The Ramappa temple at Palampet in Telangana's Warangal has been conferred the tag of UNESCO World Heritage site, the Culture Ministry said on 25 July 2021. A consensus was reached in this regard during the ongoing virtual meet of the World Heritage Committee. While Norway opposed the inscription, Russia led an effort to have the temple recognised as a World Heritage Site. A consensus of 17 countries supported the move.

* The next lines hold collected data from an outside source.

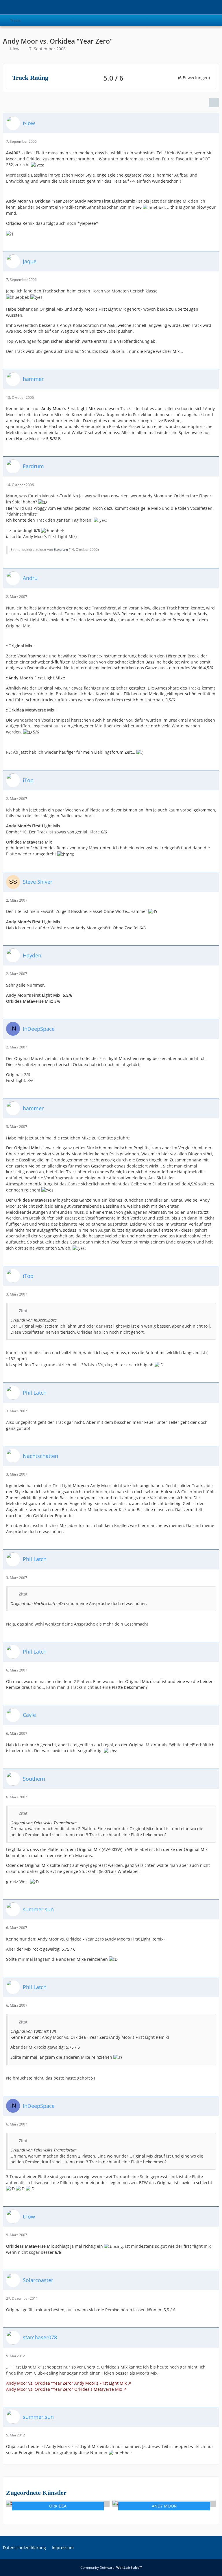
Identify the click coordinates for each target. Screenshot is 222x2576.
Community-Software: (111, 2567)
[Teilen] (214, 102)
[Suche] (185, 7)
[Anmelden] (200, 7)
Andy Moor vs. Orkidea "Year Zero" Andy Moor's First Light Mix (66, 2383)
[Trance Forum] (3, 7)
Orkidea (57, 2506)
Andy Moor (164, 2506)
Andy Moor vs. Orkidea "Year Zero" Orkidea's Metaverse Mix (64, 2389)
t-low (14, 48)
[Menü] (214, 7)
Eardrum (61, 549)
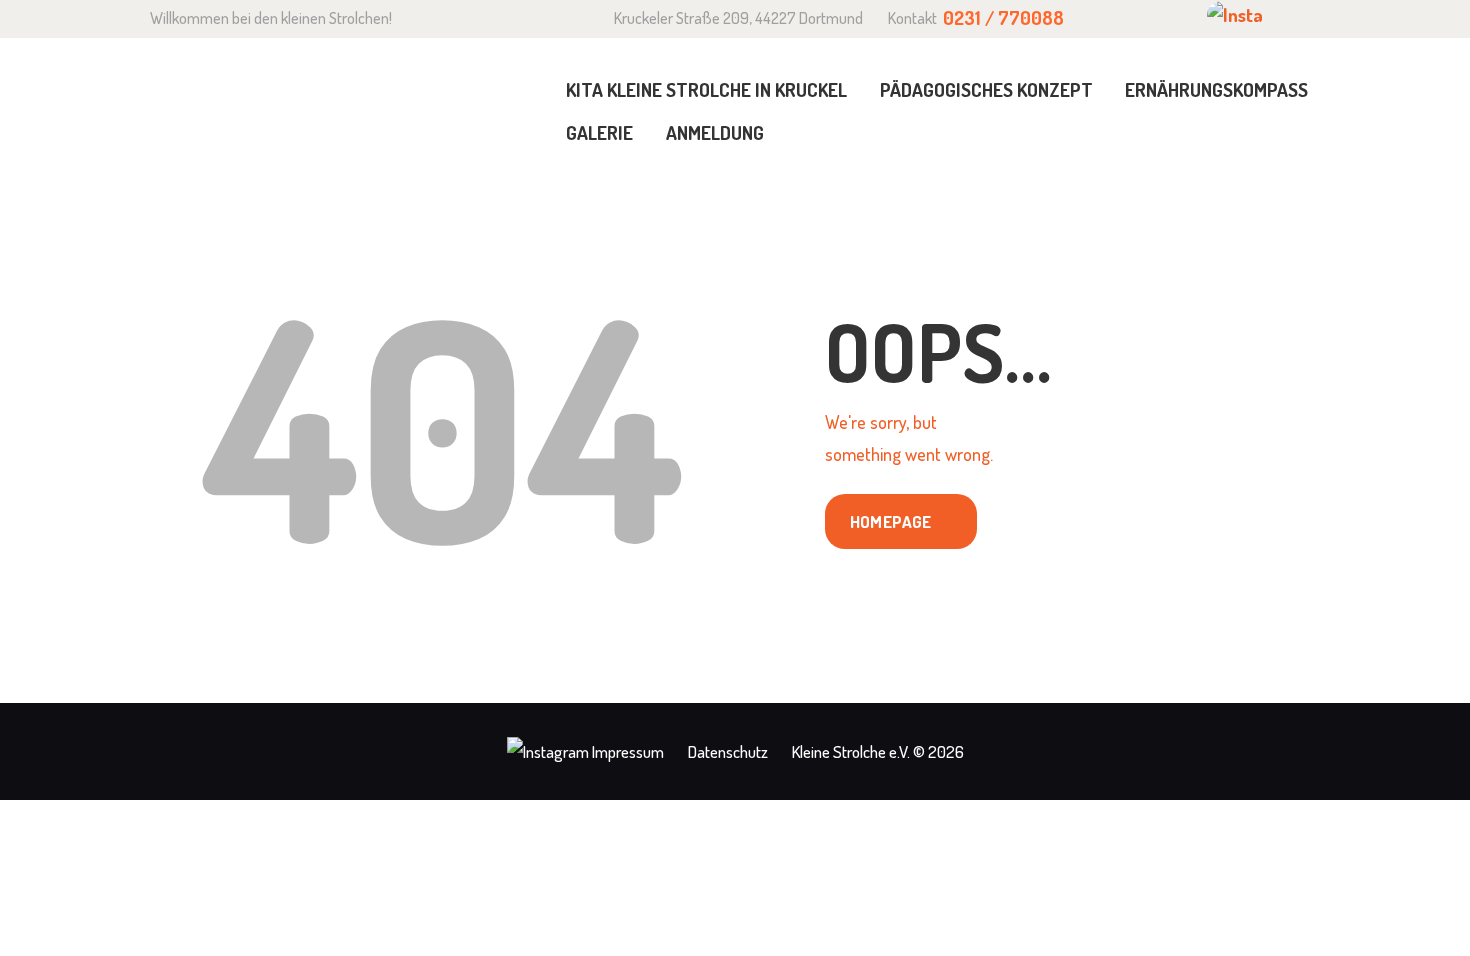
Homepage (891, 521)
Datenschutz (728, 751)
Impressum (628, 751)
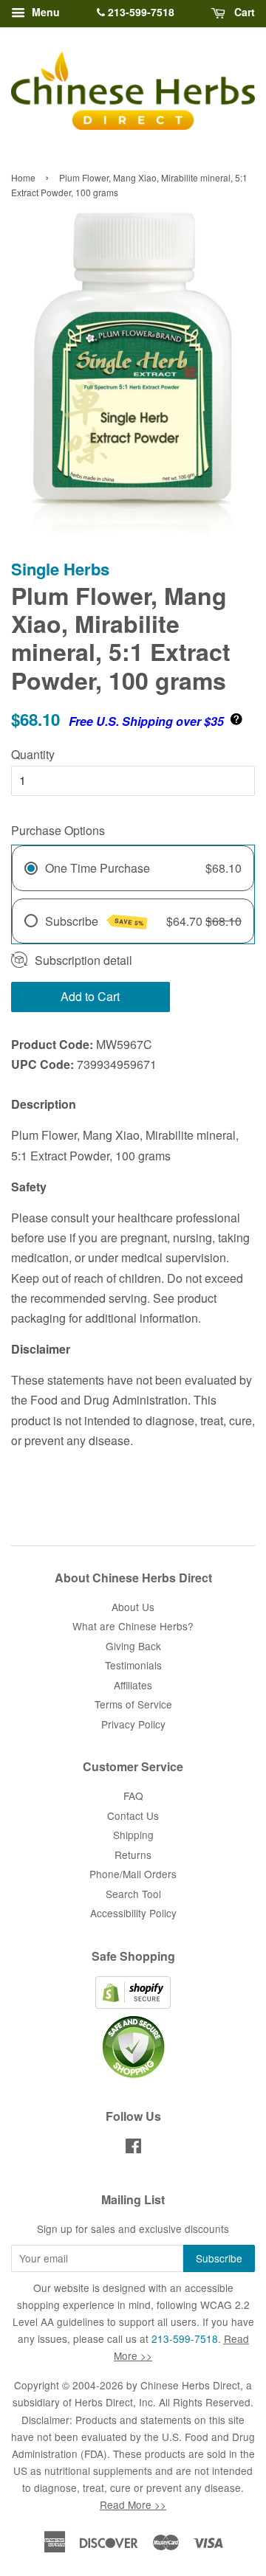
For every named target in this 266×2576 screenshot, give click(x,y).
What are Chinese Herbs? (133, 1625)
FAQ (133, 1795)
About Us (133, 1606)
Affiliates (133, 1684)
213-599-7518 (139, 11)
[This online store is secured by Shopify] (133, 2004)
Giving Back (133, 1645)
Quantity (33, 754)
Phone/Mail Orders (133, 1873)
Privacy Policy (133, 1724)
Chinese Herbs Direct (190, 2385)
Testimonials (133, 1665)
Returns (133, 1854)
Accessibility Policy (133, 1912)
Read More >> (133, 2504)
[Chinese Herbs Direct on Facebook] (133, 2148)
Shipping (133, 1834)
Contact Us (133, 1815)
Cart (243, 11)
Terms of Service (133, 1704)
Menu (44, 11)
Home (23, 177)
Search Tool (133, 1893)
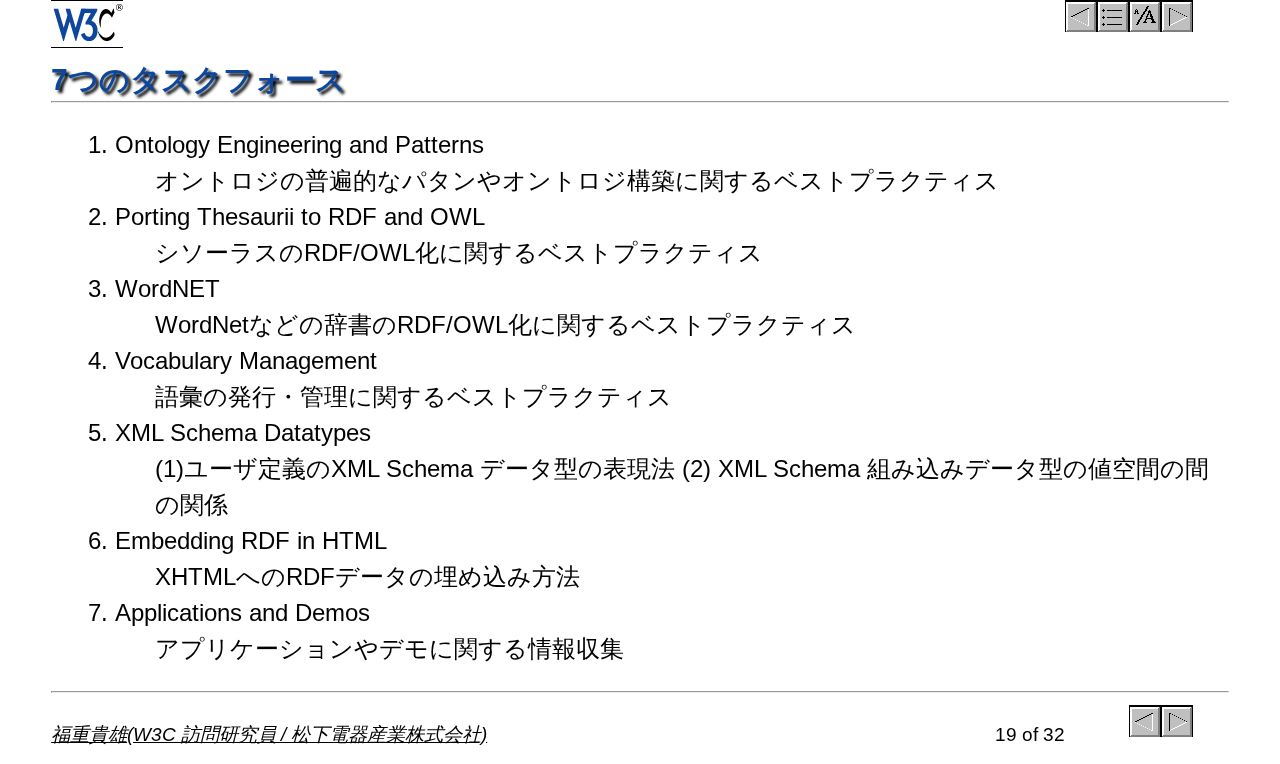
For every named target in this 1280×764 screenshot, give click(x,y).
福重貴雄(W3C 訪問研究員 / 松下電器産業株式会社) (269, 734)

A brief description on the Rudreswara (Ramappa) Temple

  1. The Rudreswara temple was constructed in 1213 AD during the reign of the Kakatiya Empire by RecharlaRudra, a general of Kakatiya king Ganapati Deva.
  2. The presiding deity is Ramalingeswara Swamy. It is also known as the Ramappa temple, after the sculptor who executed the work in the temple for 40 years.
  3. The temple complexes of Kakatiyas have a distinct style, technology and decoration exhibiting the influence of the Kakatiyan sculptor.
  4. The Ramappa Temple is a manifestation of this and often stands as a testimonial to the Kakatiyan creative genius.
  5. The temple stands on a 6 feet high star-shaped platform with walls, pillars and ceilings adorned with intricate carvings that attest to the unique skill of the Kakatiyan sculptors.
  6. The sculptural art and decoration specific to the time and Kakatiyan Empire have an outstanding universal value.
  7. The distinct style of Kakatiyas for the gateways to temple complexes unique only to this region confirms the highly evolved proportions of aesthetics in temple and town gateways in South India.
  8. European merchants and travelers were mesmerized by the beauty of the temple and one such traveler had remarked that the temple was the "brightest star in the galaxy of medieval temples of the Deccan".

UNESCO WORLD HERITAGE STATUS

  1. The “Rudreshwara (Ramappa) Temple” has been on the UNESCO Tentative List since 15 April 2014. The dossier was created by the Telangana state government.
  2. The “Rudreshwara (Ramappa) Temple” dossier, along with the dossier for Jaipur City, was submitted to the World Heritage Centre in 2018.
  3. It was prioritised for the inscription process in the year 2019, and an International Council on Monuments and Sites (ICOMOS) expert evaluated the site in September 2019.
  4. Additional information, as requested by WHC, was duly submitted in the months of October 2019 and February 2020.
  5. The decision on the inscription was set to be announced at the 44th World Health Assembly meeting in Fuzhou, China, in May 2020. However, the committee meeting was cancelled due to the sudden outbreak of Covid-19.
  6. The decision will be made at the upcoming extended 44th Session in China later this year.
  7. The committee members generally base their decisions on the recommendations of the International Council on Monuments and Sites (ICOMOS) evaluation advisory body.